Patients and laboratory method: For the case study, tPSA and cPSA data from a multicenter study are used [8]. Details concerning the study groups, blood sample collection and storage, and analytical methods were given in the original report [8]. Briefly, the study included 700 white men enrolled in screening studies and or case-finding studies with tPSA concentrations between 0 and 6 µg/L. All 700 men were untreated and underwent transrectal ultrasound-guided 6- to 10-sector needle biopsies of the prostate. A total of 283 patients were diagnosed as having prostate cancer (PCa), whereas in 417 men no evidence of prostate cancer (non-PCa) was found in prostate biopsies. PSA concentrations were measured by the Bayer Immuno 1 PSA and cPSA assays (Bayer Diagnostics) as described previously [8].

Cut off values: tPSA = 4 µg/L is used as cut off. Using criterion of same sensitivity, a cut off of 3.2 µg/L for cPSA was resulting.


Figure 1 [Fig. 1] presents spatial relative risk function using parameters cPSA and tPSA. At tPSA levels > 2.5 µg/L, spatial relative risk function shows an asymmetric behaviour: Level curves of Π and lines cPSA = constant are roughly in parallel, whereas lines tPSA = constant are perpendicular to level curves. The dotted lines represent cut off values as described above : tPSA=4 µg/L, cPSA=3.2 µg/L, %fPSA = fPSA/tPSA = 1-cPSA/tPSA=25%. Figure 2 [Fig. 2] shows ROC curves of both tests including cut off values for tPSA and cPSA.
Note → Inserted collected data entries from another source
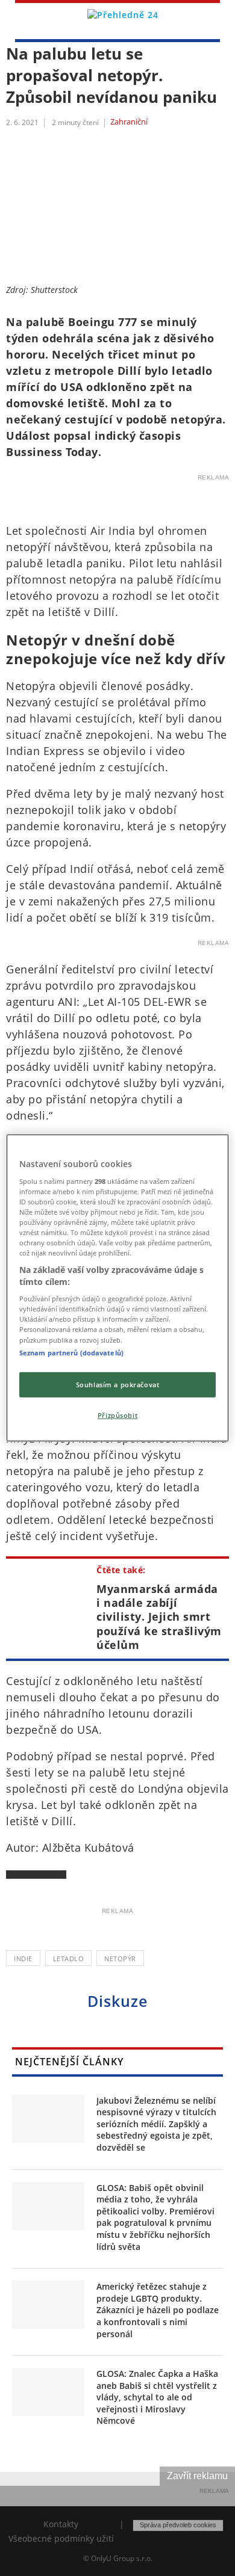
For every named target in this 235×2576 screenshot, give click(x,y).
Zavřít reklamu (197, 2476)
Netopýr (120, 1958)
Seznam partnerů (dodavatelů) (71, 1352)
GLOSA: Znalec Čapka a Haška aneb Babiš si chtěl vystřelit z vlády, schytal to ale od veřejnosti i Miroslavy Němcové (157, 2397)
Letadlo (68, 1958)
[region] (118, 1288)
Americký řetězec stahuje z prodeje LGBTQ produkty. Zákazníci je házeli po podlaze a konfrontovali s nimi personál (157, 2310)
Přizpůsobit (117, 1414)
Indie (23, 1958)
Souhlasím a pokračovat (118, 1383)
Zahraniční (129, 122)
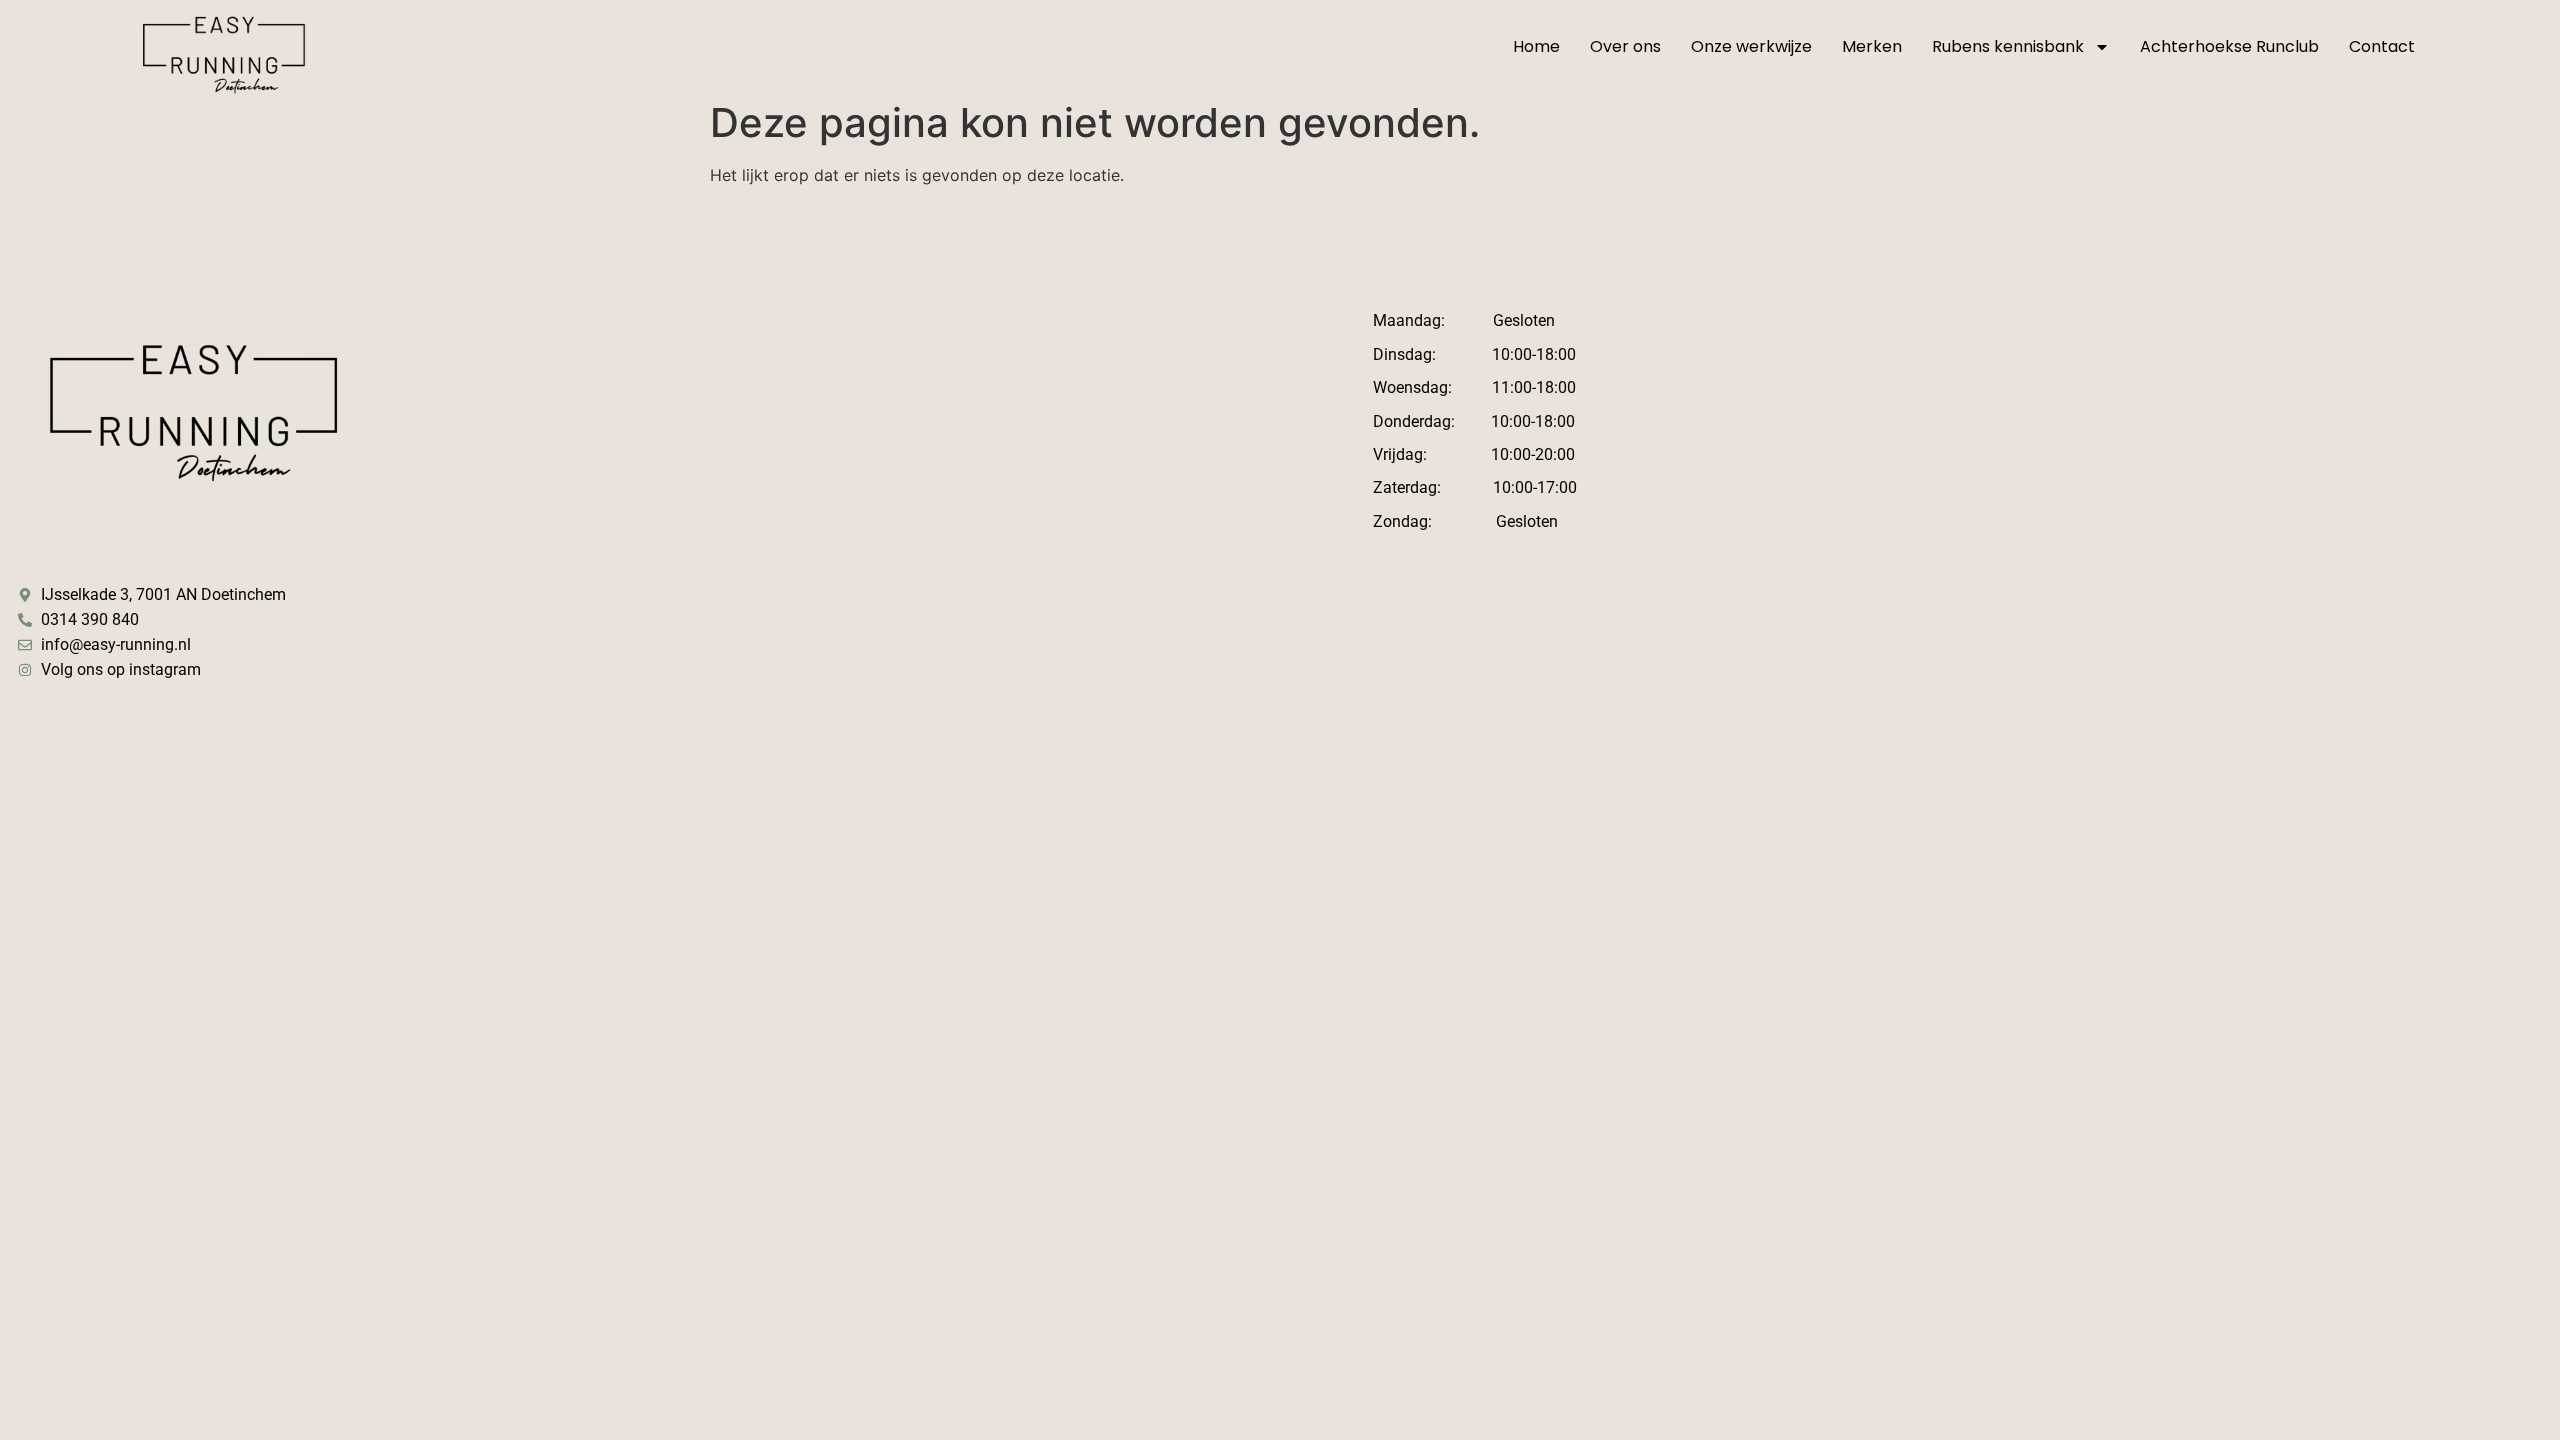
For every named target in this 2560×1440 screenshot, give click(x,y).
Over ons (1625, 46)
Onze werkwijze (1751, 46)
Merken (1872, 46)
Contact (2382, 46)
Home (1536, 46)
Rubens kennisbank (2008, 46)
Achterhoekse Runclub (2229, 46)
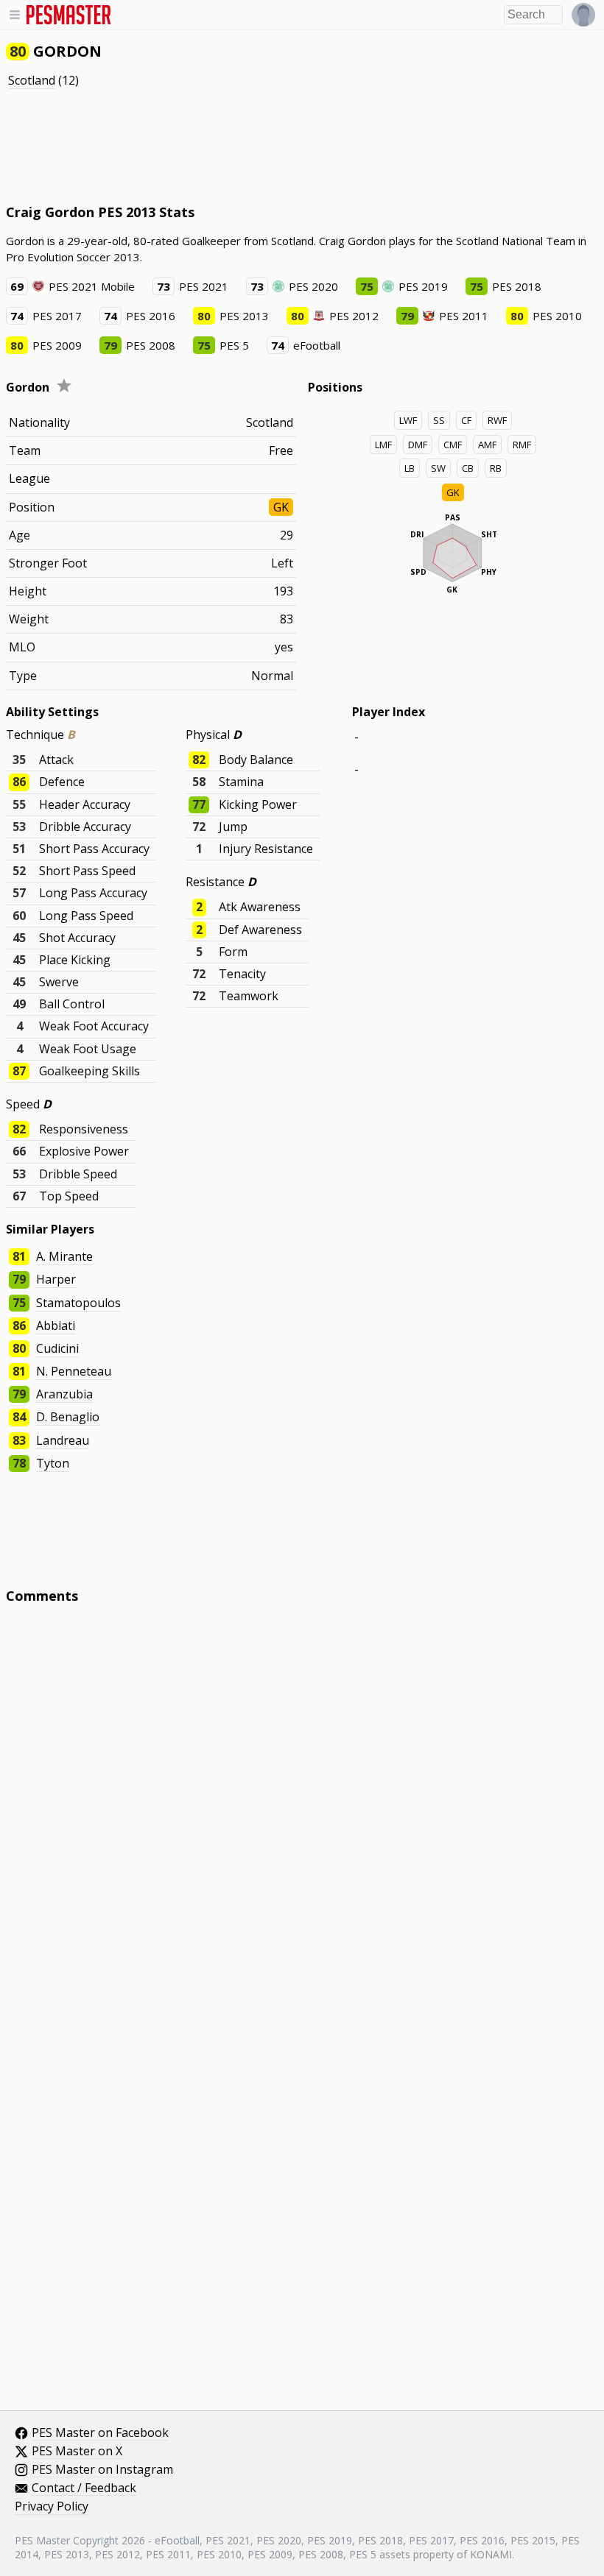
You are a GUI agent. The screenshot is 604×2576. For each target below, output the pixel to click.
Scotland (31, 80)
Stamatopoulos (78, 1303)
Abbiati (55, 1325)
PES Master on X (77, 2451)
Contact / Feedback (84, 2488)
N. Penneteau (73, 1371)
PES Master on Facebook (100, 2433)
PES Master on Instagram (102, 2470)
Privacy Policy (51, 2506)
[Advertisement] (274, 146)
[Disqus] (302, 1814)
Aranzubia (64, 1394)
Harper (56, 1279)
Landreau (62, 1440)
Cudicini (57, 1348)
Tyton (52, 1463)
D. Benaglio (67, 1417)
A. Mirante (64, 1256)
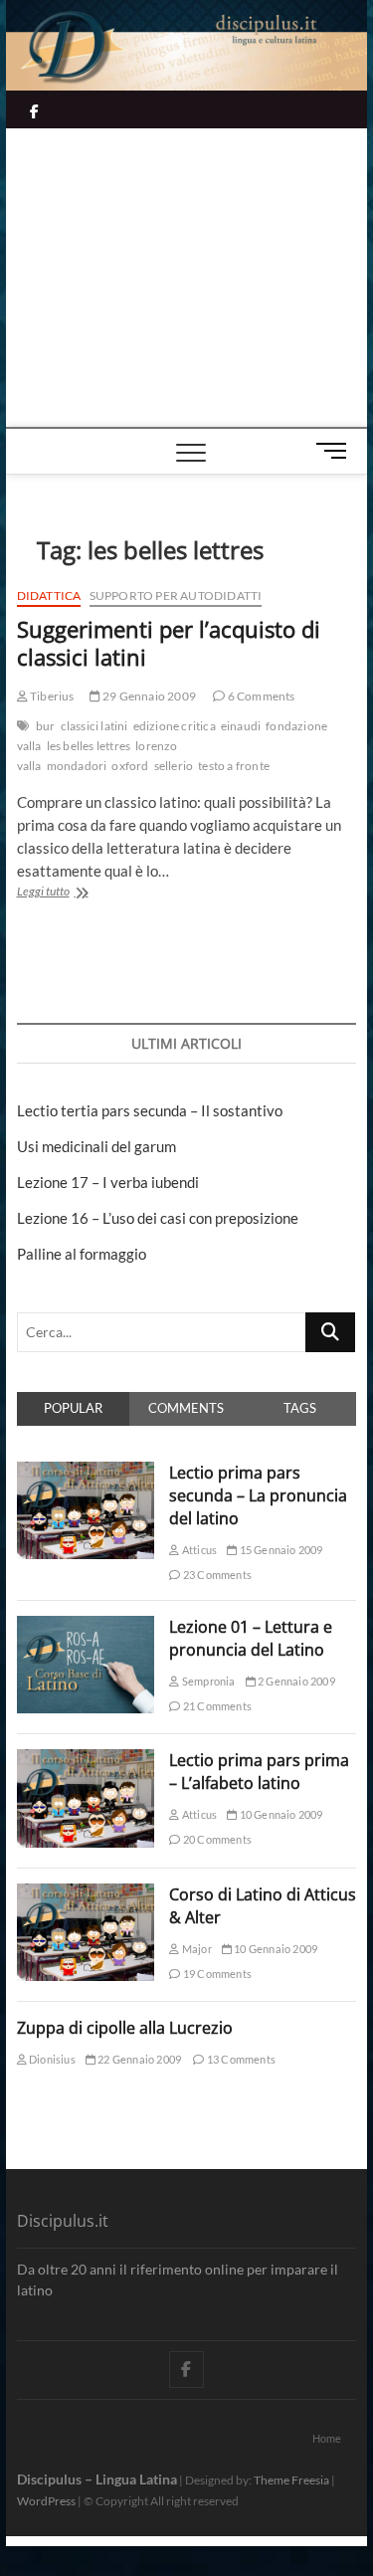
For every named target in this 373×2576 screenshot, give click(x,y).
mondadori (77, 765)
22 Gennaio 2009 (138, 2059)
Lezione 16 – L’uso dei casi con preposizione (157, 1218)
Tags (299, 1408)
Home (326, 2438)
The spatial relative risk function presented in figure 1 [Fig. 1] uses laboratory values of both laboratory markers being under discussion as first line tests for prostate cancer. Comparing angles between cut off lines and level curves, both markers show completely different behaviour. cPSA cut off values > ~2.5 µg/L are normals of gradients of Π indicating a better diagnostic discriminatory power than tPSA. tPSA cut offs are roughly parallel to gradients of Π. These qualitative results are in concordance with ROC analysis as well as results of DAC method [9] showing higher diagnostic accuracy of cPSA. Additionally, the effect of reflex-testing can be studied by figure 1 [Fig. 1]. Regardless which test (cPSA or tPSA) is used as first line test, specificity is increased by preventing false positive results on the right hand side of the %fPSA-cut off line as well as related %cPSA cut off line. In terms of reflex-testing, high risk patients with cPSA > 3.2 µg/L and tPSA < 4 µg/L are detected in addition, when cPSA is used as first line test. These high risk patients would be overseen using a tPSA cut off of 4.0 µg/L.

Comparing spatial relative risk function with ROC curve, concordance of information can be concluded from similarity of regions with non-overlapping of ROC curves and asymmetric behaviour of Π. Visualisation using spatial relative risk function allows to investigate diagnostic pathways in a qualitative manner. However, one should take into account that absolute values of Π depend on prevalence of disease. Especially quantitative estimation of individual risk = Π(p1,p2) on basis of laboratory marker values is influenced by prevalence of disease, population and setup of diagnostic study.